No looking back in anger for American Stephens

Reuters| Updated: Jan 18, 2014, 12:42 PM IST

Melbourne: Sloane Stephens was keen to swat away any references to a controversial clash against Victoria Azarenka at last year`s Australian Open as the American advanced to a possible fourth-round clash against the two-times champion on Monday.

"I don`t even remember half the stuff that happened," the 20-year-old said when questioned about a possible showdown with Azarenka after she had beaten Ukraine`s Elina Svitolina 7-5 6-4 in the third round on Saturday. "It`s okay.

"Last year has nothing to do with this year. It`s a totally different year. A lot of things have happened.
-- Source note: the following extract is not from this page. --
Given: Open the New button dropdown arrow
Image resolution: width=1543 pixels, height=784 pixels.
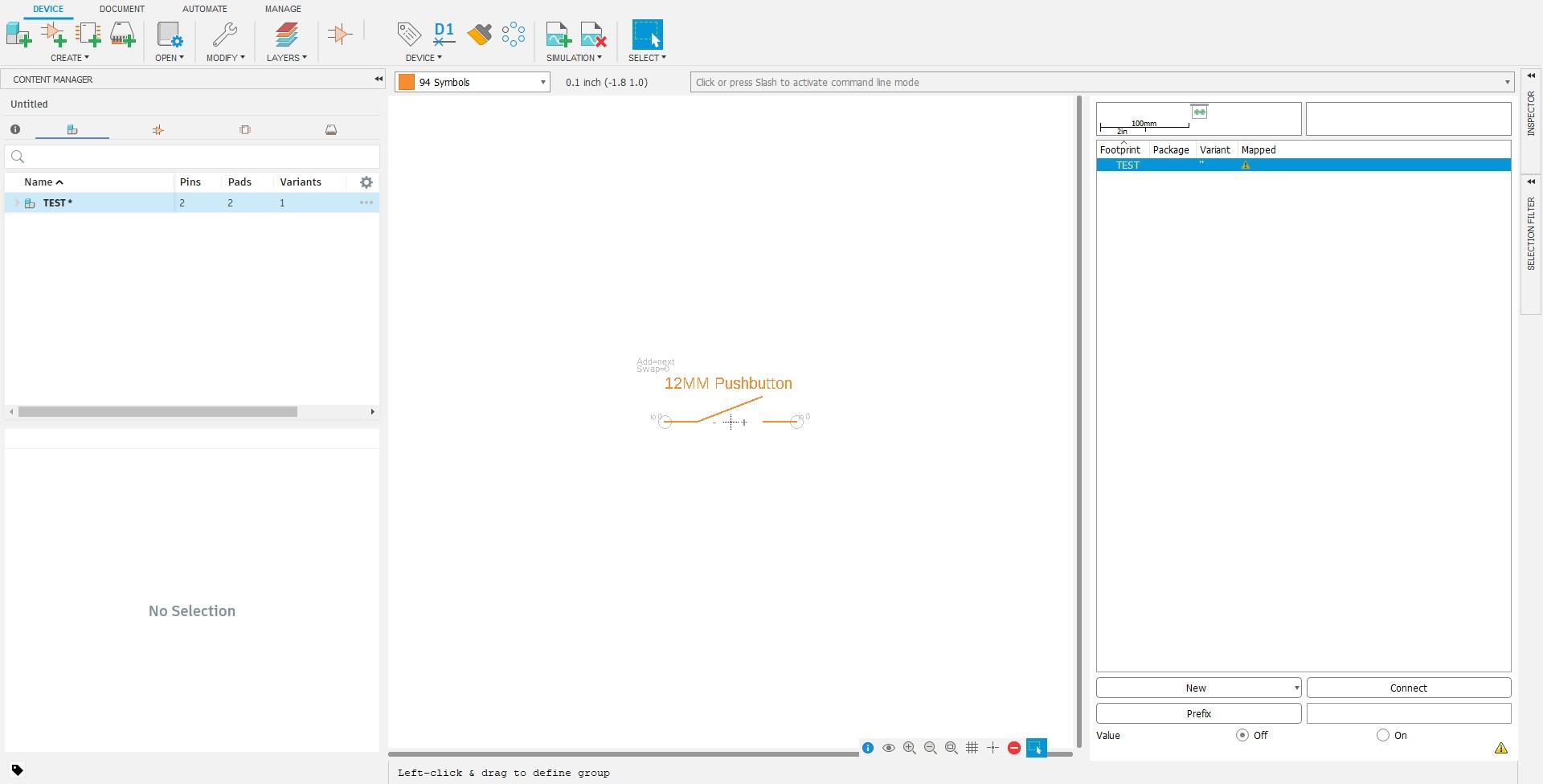Looking at the screenshot, I should [x=1296, y=688].
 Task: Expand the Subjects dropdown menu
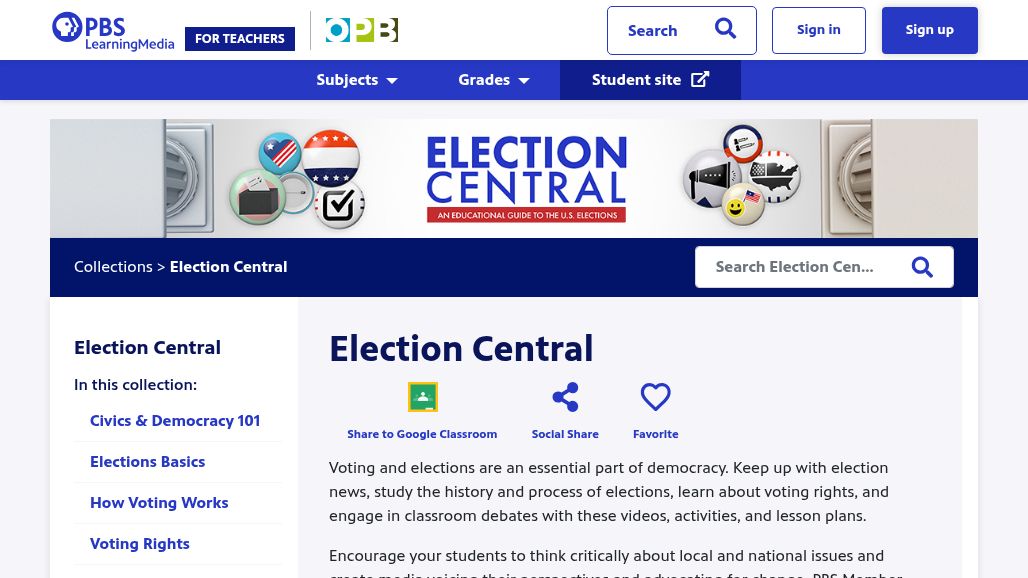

"So, you know, I`m just looking forward to getting back on the court ... hopefully on the big court. It will be exciting."

Azarenka, who was playing Austria`s Yvonne Meusburger later on Saturday, was accused of at best gamesmanship, at worst cheating, when she played Stephens in last year`s semi-finals at Melbourne Park.

Leading by a set and 5-4, the defending champion had just missed five match points when she took a 10-minute timeout, leaving her teenage opponent to sit and wait.

When she returned, the Belarussian broke Stephens to clinch a 6-1 6-4 victory and a place in the final.

As jeers rang out around Rod Laver Arena, Azarenka compounded matters by making a bizarre courtside speech.

"I almost did the choke of the year," she said. "At 5-3 I had so many chances but I couldn`t close it out. I felt a little bit overwhelmed that I was close to another final."

Azarenka later explained in a media conference she had misunderstood the question and had been battling a rib injury that affected her breathing.

Stephens, who had upset Serena Williams in the quarter-finals to face Azarenka for the place in the final, graciously said she felt the timeout had not been a factor in her loss.

"Looking back on it I don`t think that affected anything too much, but I definitely know, if I was in the same position, which I am - obviously not in the semis - but I know what I have to do.," Stephens said On Saturday.

"I have to play my game and focus on myself and focus on what I do best."

Stephens, still then a teenager, used her Australian Open experience to launch a breakthrough year on the WTA tour.

She reached the fourth round or better at each of the grand slams, finished it ranked a career-high 12th and felt her Australian Open semi-final had proved to be an important lesson.

"Obviously semis of a grand slam it was pretty intense ... it was definitely a learning experience for me," she said.

"I don`t get flustered as easily and (that is) something I have worked on.

"I don`t get overwhelmed and I`m kind of just learning to focus on myself, because that`s the only thing I can control, like the things that I do."